* SOURCE MATERIAL:
◇ ◇ ◇ ◇
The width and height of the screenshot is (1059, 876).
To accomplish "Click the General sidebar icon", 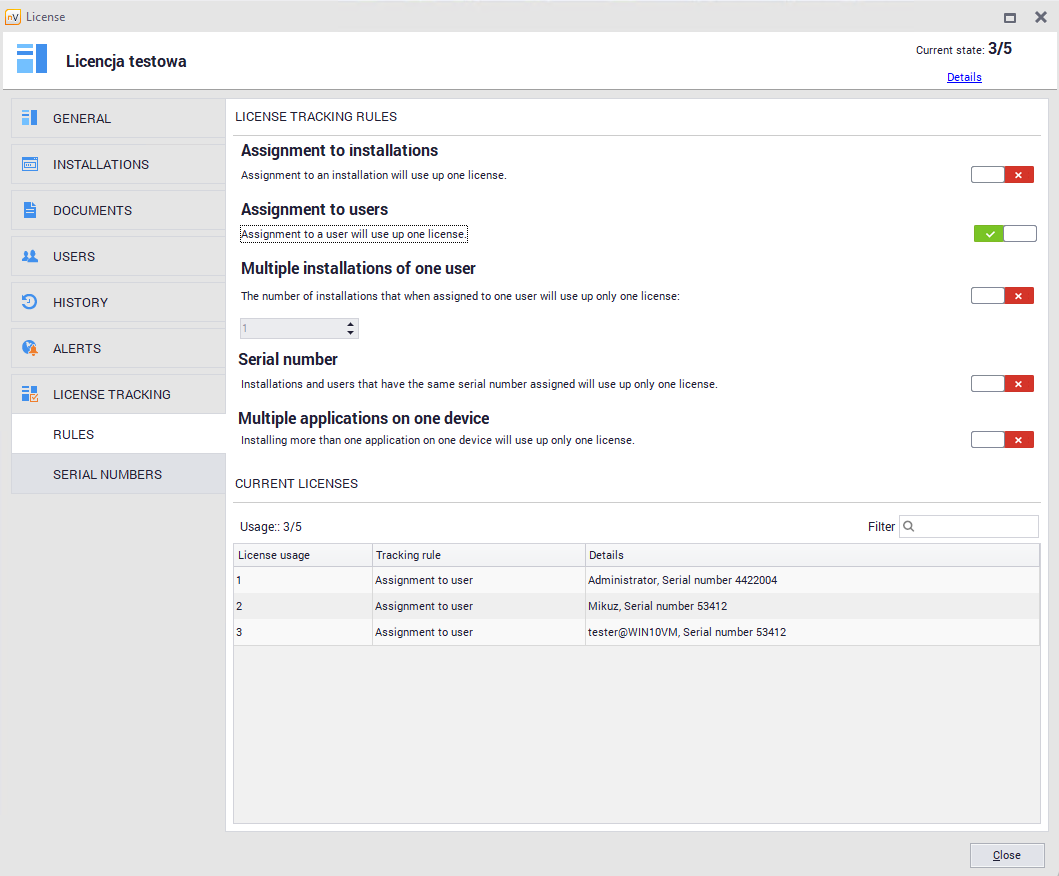I will tap(30, 118).
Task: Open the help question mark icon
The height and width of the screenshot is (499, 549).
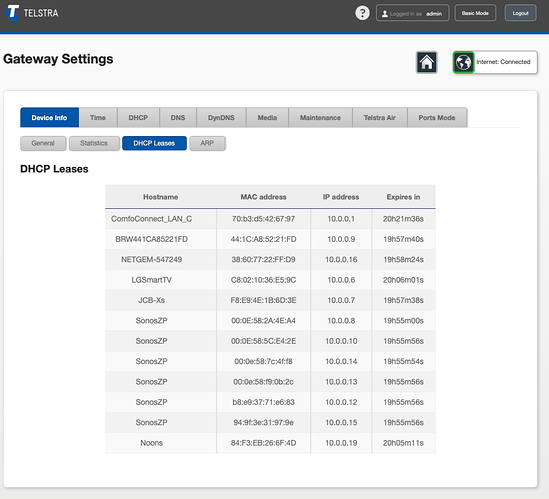Action: pos(362,13)
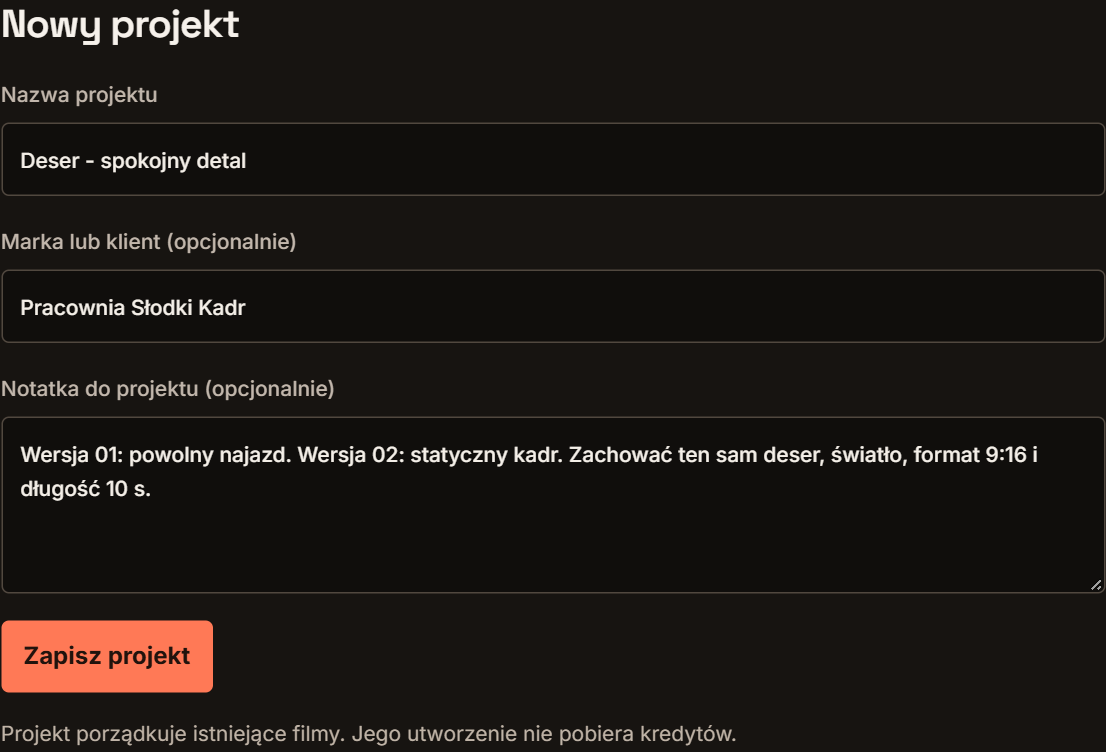Click the 'Marka lub klient (opcjonalnie)' label
This screenshot has height=752, width=1106.
coord(149,242)
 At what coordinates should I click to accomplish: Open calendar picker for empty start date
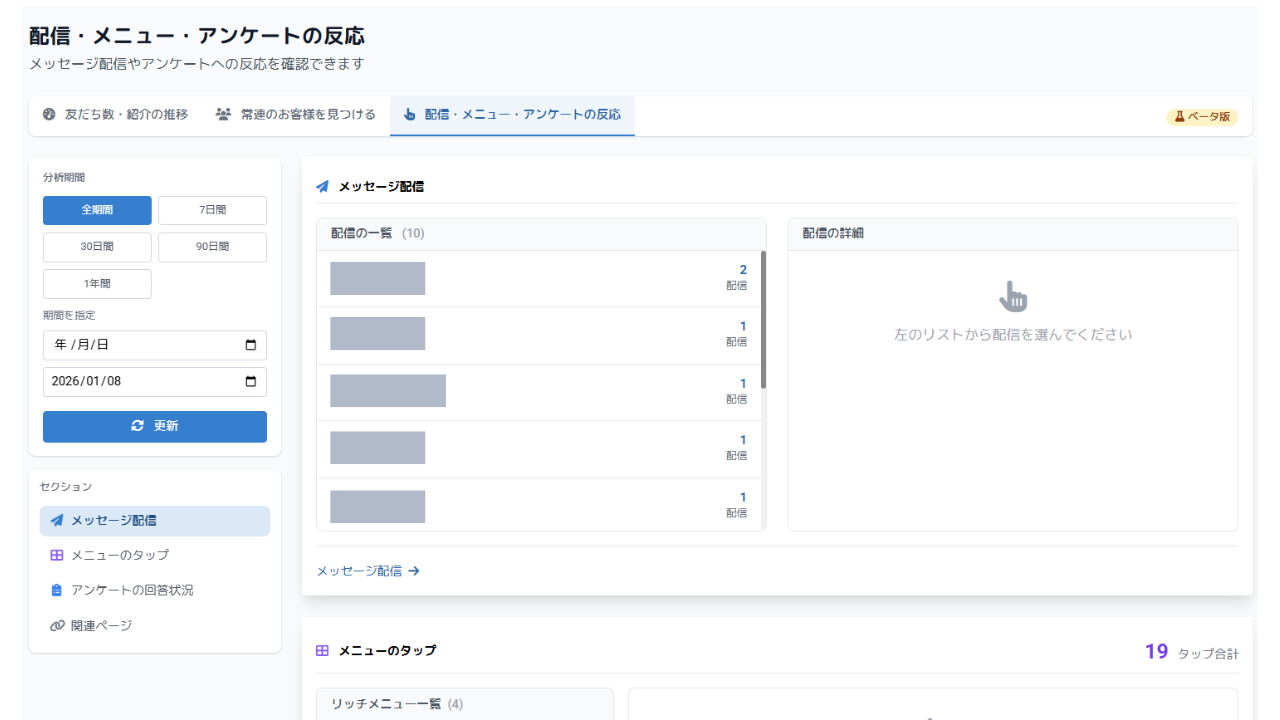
◇ ◇ ◇ ◇
* WHAT TO PRODUCE:
Quote the lines from the one containing "Task: Open the help question mark icon" up to and including the final line of the items, without the pictures.

* RESULT BELOW:
Task: Open the help question mark icon
The height and width of the screenshot is (499, 549).
Action: pos(362,13)
Click the 'Marka lub klient (opcjonalnie)' label
This screenshot has height=752, width=1106.
coord(149,242)
 At what coordinates should I click to accomplish: Open calendar picker for empty start date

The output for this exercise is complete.